Hay pocos rostros cinematográficos en la actualidad que expresen mejor el dolor, los dramas humanos, las tensiones que provoca nuestra vulnerabilidad, que el de la actriz francesa Marion Cotillard. Su enorme capacidad para dotar de nervio y emoción a cualquier personaje, y para que empaticemos en seguida con sus luchas internas, se demuestra como nunca en la última película de los siempre comprometidos hermanos Dardenne.
Cuando pasen unos años será interesante revisar las no muchas, pero sí interesantes películas, que se están haciendo teniendo bien como trasfondo o como tema principal la crisis económica y social que estamos sufriendo. Dos días, una noche figurará en esa antología como uno de los mejores retratos no ya, desde mi punto de vista, de la crisis, sino del cambio de modelo que se está asentando en la Europa de los mercaderes. La historia de Sandra, que la Cotillard hace suya con fuego y sin artificios, que tras una enfermedad es despedida de su trabajo cuando el empresario descubre que puede apañárselas bien con una trabajadora menos, representa un magnífico ejemplo de la tremenda precarización en que se ha instalado el mundo laboral.
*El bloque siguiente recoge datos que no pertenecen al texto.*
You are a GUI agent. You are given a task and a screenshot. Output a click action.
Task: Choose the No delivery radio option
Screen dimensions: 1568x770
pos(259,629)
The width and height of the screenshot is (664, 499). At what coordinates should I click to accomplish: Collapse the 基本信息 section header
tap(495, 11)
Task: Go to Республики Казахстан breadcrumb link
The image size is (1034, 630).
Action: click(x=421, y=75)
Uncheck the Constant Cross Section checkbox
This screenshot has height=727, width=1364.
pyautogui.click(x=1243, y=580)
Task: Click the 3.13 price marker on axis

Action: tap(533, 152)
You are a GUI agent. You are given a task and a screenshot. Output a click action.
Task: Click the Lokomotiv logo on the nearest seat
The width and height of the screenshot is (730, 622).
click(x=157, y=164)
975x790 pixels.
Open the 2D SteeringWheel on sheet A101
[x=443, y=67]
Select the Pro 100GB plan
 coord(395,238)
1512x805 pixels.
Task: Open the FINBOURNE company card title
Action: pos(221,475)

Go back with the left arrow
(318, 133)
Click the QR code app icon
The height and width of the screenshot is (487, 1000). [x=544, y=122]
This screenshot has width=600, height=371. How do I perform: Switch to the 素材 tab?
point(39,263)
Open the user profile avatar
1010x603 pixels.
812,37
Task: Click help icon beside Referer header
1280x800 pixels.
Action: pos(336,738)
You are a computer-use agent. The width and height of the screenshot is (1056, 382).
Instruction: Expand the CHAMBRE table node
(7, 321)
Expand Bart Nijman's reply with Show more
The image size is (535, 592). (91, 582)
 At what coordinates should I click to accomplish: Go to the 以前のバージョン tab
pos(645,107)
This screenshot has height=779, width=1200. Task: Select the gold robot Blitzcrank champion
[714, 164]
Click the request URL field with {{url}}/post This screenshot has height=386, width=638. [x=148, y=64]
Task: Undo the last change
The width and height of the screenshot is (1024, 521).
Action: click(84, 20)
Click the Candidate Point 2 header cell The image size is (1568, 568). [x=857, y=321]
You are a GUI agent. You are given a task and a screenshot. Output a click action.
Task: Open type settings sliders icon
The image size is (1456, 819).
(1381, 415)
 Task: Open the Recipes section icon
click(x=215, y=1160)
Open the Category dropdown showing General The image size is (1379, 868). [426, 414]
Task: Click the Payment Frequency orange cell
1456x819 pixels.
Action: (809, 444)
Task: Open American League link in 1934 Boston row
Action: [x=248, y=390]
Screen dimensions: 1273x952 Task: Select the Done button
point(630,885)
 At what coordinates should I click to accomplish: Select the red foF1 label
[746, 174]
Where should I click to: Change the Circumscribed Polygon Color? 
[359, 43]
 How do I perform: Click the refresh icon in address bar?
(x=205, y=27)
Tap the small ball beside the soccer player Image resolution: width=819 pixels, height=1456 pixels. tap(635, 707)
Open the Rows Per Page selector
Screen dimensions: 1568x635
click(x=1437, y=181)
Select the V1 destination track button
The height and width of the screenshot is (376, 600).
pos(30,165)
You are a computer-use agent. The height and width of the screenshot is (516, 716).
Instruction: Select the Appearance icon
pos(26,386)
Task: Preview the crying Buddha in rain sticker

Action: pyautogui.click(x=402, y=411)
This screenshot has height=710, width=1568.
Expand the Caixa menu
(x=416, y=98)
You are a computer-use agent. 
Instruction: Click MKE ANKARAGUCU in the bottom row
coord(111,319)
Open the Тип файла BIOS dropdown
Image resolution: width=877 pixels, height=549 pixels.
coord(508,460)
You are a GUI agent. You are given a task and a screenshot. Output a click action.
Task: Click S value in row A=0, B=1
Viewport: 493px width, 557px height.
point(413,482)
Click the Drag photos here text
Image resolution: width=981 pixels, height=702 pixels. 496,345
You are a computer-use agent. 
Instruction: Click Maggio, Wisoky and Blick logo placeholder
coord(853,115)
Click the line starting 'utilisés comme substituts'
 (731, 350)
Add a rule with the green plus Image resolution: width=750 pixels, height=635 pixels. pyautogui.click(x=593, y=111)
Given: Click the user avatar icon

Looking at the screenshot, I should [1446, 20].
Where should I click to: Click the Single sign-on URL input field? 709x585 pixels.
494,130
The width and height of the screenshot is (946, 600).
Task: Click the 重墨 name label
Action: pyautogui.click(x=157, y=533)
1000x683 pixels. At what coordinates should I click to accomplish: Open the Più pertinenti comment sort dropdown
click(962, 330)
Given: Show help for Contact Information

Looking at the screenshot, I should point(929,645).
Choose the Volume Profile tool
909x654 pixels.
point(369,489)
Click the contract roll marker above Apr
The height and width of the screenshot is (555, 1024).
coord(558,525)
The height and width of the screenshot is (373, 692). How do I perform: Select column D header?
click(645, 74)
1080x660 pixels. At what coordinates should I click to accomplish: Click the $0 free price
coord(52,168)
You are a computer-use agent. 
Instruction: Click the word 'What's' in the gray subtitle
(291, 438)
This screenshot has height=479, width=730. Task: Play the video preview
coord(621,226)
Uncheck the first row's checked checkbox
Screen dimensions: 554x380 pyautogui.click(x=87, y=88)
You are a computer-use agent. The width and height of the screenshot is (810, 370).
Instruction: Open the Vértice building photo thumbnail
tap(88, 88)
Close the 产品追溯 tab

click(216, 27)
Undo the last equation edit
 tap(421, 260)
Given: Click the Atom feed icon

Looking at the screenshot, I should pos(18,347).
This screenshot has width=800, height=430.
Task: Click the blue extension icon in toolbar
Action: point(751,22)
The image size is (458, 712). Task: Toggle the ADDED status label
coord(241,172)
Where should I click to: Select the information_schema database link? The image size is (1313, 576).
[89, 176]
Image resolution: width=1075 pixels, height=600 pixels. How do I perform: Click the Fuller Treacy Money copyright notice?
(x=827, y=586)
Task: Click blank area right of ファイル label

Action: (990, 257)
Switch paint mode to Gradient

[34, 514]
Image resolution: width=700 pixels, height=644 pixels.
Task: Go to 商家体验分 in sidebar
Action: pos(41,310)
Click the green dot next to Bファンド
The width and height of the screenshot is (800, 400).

Un mundo en el que tener un trabajo no significa no ser pobre y en el que los que hasta ahora entendíamos como derechos se diluyen bajo el imperio de la eficiencia y la sostenibilidad. El gran dilema moral que plantea la película es si, en este contexto de miseria, somos capaces de ejercer como última salida la solidaridad: Sandra puede salvarse si sus compañeros y compañeras renuncian a una paga extra. La película nos cuenta su dura travesía durante el fin de semana en el que trata de convencerlos para que finalmente ella pueda conservar su puesto de trabajo. Y es justo en lo complejo de ese dilema donde reside el núcleo de esta historia, que además los Dardenne relatan sin estridencias, sin intención de sermonear, con la fuerza única de las palabras y las miradas de los personajes.
Dos noches, un día nos coloca frente al dolor terrible que supone convertir los derechos en concesiones graciosas del poderoso, además de llevarlos al extremo de hacer depender su efectividad de la generosidad individual de quienes deberían ser sus justos titulares. La historia de Sandra es una historia de más del triunfo de los "poderes salvajes" de los que habla Ferrajoli y del fracaso del "paradigma constitucional" según el cual los derechos del individuo son los que dotan de contenido sustancial a las democracias. Ante este fracaso, es la dignidad, individual, pero también la de toda una sociedad, la que queda herida de muerte. Y así lo vemos en los ojos que lloran de Sandra, en su sus lucha titánica por mantenerse a flote, tan frágil y vulnerable como acabamos siendo todos frente a un sistema regido cada vez más por la ley de la selva.
Como rayo de esperanza, el final de una historia en la que Sandra mantiene por encima de todo eso que le han intentado arrebatar: su dignidad. La que ahora han dejado de garantizarnos convenientemente los sistemas constitucionales que creamos pensando en que con ellos estaríamos a a salvo de los látigos del poder, pero que pasan en la actualidad, más que por una crisis, por un cambio de orientación que acabará desfigurándolos. Todo ello si no seguimos el ejemplo de la mujer que ha vencido una enfermedad y que, pese a todo, sigue creyendo en sí misma, y nos rebelamos frente a una dictadura, la del mercado, que está alimentando el lado más egoísta e individualista que habita en nosotros. Tomando una vez más por bandera la lucha por los derechos que han de ser condiciones ineludibles del pacto y nunca piezas en una balanza que acaba inclinándose a favor del poderoso.